Saved entries
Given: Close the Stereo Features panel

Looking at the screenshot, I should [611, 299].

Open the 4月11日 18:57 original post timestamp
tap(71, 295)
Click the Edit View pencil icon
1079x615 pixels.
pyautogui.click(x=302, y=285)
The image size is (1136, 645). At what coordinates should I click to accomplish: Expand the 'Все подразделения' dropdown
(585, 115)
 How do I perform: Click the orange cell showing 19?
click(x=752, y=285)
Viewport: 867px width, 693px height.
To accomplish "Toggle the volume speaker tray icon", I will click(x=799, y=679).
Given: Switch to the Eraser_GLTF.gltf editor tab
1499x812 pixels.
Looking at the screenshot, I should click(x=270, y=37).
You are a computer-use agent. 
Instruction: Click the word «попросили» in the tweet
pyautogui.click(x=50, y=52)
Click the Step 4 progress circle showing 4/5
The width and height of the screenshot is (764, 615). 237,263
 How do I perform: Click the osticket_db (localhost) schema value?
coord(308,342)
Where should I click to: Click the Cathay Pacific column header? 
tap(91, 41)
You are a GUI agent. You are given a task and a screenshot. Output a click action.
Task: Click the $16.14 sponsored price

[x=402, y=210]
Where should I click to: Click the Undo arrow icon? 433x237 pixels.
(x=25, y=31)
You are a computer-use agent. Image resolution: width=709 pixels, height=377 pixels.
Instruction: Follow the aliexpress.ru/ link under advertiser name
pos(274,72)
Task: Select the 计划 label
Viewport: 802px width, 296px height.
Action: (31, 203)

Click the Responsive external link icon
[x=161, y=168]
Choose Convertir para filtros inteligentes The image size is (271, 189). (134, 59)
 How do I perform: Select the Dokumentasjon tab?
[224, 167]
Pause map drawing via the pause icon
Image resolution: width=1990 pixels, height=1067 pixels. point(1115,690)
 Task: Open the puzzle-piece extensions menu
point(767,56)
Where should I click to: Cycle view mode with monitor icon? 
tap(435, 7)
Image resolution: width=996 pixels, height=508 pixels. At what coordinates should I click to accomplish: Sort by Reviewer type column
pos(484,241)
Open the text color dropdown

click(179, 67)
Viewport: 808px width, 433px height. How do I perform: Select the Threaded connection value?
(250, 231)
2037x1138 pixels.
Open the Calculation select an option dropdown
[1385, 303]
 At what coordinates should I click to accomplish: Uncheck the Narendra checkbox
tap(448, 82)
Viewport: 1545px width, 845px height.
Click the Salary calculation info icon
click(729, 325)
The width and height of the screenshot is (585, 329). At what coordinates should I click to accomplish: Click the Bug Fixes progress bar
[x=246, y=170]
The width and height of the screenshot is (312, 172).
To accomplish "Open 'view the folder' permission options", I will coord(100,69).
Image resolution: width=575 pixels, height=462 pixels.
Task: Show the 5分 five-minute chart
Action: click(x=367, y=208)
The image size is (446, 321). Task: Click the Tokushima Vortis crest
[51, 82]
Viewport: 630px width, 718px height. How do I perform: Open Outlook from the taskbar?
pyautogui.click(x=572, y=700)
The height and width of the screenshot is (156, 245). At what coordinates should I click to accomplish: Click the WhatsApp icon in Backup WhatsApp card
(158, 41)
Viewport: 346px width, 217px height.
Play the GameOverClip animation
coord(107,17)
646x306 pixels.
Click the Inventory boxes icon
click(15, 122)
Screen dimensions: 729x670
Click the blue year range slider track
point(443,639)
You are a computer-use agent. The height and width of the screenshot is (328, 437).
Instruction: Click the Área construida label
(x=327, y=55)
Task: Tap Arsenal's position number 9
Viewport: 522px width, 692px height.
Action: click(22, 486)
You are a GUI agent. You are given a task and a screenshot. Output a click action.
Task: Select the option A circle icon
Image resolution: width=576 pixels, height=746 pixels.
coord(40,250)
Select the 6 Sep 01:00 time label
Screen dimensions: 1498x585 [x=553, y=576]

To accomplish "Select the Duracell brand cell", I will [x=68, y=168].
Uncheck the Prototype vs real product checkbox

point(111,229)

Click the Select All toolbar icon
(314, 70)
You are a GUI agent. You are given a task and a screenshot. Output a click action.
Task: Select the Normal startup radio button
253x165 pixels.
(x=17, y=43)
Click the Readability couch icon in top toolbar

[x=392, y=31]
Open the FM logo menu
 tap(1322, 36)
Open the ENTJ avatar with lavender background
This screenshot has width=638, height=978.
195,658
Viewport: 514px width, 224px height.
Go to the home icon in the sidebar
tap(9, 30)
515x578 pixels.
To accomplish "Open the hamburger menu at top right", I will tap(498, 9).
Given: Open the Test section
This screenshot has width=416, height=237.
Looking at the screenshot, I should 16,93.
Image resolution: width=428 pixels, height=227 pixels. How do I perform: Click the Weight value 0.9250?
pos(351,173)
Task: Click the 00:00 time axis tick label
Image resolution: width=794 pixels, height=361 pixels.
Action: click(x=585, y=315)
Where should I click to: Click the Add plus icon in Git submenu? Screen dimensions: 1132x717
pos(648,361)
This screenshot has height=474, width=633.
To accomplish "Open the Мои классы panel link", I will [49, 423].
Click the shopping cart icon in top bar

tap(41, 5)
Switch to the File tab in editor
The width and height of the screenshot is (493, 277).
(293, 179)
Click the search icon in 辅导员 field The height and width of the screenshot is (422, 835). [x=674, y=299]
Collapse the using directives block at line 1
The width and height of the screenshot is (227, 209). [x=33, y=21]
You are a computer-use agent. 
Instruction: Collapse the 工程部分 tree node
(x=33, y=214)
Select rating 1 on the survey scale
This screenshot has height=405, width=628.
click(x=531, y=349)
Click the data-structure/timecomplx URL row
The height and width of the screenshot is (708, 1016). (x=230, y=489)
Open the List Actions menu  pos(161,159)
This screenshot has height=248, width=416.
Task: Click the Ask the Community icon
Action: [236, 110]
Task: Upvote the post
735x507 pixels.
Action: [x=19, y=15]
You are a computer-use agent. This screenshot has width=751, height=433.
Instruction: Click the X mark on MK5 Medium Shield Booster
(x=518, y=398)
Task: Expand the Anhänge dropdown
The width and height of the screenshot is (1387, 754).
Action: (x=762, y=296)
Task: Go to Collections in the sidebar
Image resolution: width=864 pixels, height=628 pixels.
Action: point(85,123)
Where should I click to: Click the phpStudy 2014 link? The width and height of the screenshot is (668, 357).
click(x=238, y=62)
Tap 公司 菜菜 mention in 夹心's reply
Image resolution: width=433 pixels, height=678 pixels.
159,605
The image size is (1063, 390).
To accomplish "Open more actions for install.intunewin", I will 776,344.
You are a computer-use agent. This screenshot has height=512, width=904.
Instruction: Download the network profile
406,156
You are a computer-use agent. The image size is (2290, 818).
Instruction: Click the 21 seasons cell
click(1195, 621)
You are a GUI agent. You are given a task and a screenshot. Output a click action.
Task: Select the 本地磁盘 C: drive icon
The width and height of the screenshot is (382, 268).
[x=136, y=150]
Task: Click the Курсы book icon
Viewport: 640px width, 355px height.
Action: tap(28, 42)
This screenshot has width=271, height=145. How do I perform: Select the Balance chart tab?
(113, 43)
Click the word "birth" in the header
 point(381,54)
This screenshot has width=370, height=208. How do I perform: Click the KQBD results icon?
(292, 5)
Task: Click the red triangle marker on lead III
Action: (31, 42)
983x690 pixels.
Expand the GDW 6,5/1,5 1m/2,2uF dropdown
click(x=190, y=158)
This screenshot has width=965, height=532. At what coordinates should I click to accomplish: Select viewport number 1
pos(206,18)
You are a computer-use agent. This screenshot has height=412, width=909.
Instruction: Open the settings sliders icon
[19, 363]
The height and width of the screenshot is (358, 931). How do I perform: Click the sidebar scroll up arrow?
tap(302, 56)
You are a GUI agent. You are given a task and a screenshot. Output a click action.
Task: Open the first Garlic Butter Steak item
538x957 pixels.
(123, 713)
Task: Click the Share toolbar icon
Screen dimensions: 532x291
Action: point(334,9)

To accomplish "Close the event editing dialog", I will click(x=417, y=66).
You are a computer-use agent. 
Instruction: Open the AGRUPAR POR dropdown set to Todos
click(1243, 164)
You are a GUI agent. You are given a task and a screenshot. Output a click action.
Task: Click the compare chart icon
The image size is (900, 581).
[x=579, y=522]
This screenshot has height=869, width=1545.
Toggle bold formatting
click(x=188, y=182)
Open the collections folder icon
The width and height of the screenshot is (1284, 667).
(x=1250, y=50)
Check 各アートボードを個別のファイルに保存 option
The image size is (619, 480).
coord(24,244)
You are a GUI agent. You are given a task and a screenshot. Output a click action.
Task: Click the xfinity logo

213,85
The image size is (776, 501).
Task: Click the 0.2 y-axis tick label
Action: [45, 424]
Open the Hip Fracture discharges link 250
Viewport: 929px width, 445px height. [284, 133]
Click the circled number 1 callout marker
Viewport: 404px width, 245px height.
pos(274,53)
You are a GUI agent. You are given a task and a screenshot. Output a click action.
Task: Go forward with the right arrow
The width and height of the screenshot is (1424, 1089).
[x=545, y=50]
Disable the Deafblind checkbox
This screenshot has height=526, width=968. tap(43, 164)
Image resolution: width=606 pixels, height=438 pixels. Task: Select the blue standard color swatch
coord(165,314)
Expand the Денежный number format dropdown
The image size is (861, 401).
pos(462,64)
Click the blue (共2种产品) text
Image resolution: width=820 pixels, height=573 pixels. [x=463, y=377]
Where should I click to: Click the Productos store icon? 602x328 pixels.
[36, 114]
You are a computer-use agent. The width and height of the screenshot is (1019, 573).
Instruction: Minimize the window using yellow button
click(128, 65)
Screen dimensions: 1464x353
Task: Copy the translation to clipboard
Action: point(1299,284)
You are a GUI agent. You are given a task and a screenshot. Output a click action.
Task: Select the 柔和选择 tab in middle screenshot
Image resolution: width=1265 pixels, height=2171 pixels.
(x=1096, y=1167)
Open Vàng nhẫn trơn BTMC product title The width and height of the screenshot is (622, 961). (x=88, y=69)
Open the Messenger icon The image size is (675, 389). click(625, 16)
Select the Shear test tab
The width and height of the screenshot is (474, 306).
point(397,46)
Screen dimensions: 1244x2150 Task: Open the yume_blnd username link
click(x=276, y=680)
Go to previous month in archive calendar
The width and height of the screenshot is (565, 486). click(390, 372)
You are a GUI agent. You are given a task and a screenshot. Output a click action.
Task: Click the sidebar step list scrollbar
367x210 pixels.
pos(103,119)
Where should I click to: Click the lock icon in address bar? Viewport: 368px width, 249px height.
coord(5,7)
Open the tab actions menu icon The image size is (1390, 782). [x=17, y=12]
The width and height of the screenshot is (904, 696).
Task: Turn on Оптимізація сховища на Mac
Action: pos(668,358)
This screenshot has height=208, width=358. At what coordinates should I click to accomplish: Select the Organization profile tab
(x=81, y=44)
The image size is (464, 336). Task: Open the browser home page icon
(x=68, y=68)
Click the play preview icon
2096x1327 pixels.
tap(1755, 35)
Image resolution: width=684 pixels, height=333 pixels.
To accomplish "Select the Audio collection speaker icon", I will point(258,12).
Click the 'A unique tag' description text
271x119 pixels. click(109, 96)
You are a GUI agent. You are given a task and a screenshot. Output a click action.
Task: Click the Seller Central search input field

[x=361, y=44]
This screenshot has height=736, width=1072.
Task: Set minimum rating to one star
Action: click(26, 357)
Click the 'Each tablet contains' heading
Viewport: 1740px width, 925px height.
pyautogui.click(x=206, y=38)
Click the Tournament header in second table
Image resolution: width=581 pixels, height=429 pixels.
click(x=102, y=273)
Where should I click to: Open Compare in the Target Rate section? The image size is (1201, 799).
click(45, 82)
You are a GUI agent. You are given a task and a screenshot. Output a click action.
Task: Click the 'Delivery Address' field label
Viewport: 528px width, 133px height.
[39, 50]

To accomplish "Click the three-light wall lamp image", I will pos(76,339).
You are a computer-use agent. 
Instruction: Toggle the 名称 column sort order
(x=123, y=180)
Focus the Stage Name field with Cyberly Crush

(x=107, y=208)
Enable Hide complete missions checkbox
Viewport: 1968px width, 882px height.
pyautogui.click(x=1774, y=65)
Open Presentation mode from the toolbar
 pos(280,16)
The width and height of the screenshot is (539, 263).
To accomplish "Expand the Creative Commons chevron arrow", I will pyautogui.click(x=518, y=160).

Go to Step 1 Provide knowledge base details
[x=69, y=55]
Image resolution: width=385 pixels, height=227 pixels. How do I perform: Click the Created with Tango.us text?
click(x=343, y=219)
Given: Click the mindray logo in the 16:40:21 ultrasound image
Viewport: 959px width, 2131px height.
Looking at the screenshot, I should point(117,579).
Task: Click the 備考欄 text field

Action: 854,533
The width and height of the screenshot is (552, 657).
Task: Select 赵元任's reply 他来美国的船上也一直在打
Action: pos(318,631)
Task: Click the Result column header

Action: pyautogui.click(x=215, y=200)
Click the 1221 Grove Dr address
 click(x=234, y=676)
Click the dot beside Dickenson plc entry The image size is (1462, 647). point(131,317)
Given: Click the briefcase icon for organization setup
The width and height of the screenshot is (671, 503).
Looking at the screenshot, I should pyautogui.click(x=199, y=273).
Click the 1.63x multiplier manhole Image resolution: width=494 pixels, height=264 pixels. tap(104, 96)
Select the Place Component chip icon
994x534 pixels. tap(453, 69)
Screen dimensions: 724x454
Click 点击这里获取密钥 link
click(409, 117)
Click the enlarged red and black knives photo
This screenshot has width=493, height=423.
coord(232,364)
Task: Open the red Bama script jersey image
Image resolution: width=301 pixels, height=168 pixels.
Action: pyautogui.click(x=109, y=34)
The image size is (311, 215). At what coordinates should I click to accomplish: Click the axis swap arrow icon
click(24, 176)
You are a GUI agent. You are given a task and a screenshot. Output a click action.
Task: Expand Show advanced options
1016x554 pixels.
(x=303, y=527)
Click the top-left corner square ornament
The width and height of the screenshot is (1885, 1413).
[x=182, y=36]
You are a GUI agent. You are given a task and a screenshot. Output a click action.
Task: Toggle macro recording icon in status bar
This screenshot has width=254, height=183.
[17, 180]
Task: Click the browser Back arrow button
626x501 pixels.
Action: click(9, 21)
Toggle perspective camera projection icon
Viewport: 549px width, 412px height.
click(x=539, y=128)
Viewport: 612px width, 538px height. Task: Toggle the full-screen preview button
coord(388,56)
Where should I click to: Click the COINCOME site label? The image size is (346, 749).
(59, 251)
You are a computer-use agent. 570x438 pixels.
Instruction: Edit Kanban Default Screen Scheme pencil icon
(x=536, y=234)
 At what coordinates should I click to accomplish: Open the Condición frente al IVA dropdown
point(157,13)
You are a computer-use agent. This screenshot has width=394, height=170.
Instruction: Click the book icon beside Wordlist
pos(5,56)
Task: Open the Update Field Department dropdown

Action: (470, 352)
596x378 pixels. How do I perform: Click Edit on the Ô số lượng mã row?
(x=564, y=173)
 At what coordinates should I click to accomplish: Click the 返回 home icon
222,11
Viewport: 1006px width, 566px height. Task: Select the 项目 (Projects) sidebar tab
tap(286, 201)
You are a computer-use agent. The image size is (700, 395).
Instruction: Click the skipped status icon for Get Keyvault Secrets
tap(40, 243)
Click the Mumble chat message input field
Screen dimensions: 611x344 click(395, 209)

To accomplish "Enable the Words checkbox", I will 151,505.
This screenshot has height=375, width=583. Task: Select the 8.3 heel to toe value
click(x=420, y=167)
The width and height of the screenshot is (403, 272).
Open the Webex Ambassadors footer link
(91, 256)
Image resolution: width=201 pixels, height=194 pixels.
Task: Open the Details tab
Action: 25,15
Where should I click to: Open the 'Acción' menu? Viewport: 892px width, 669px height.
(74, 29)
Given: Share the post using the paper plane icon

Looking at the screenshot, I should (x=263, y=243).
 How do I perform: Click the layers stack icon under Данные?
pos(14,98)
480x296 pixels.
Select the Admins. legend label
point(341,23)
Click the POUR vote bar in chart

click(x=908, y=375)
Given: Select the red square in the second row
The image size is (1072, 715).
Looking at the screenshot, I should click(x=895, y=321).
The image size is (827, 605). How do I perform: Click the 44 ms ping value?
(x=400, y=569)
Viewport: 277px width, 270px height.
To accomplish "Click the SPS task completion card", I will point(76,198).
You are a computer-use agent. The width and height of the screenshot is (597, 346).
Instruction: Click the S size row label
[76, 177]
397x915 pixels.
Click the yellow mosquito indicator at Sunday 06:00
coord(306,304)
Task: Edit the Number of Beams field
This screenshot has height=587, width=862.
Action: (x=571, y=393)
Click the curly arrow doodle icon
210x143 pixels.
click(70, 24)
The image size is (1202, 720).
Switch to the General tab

#### WORK TO DO
Return verbatim the lines of the records that start at the line containing "983x690 pixels." and end after the line containing "pos(206,18)", with both of those lines included.

#### THE REPLY
983x690 pixels.
Expand the GDW 6,5/1,5 1m/2,2uF dropdown
click(x=190, y=158)
This screenshot has width=965, height=532. At what coordinates should I click to accomplish: Select viewport number 1
pos(206,18)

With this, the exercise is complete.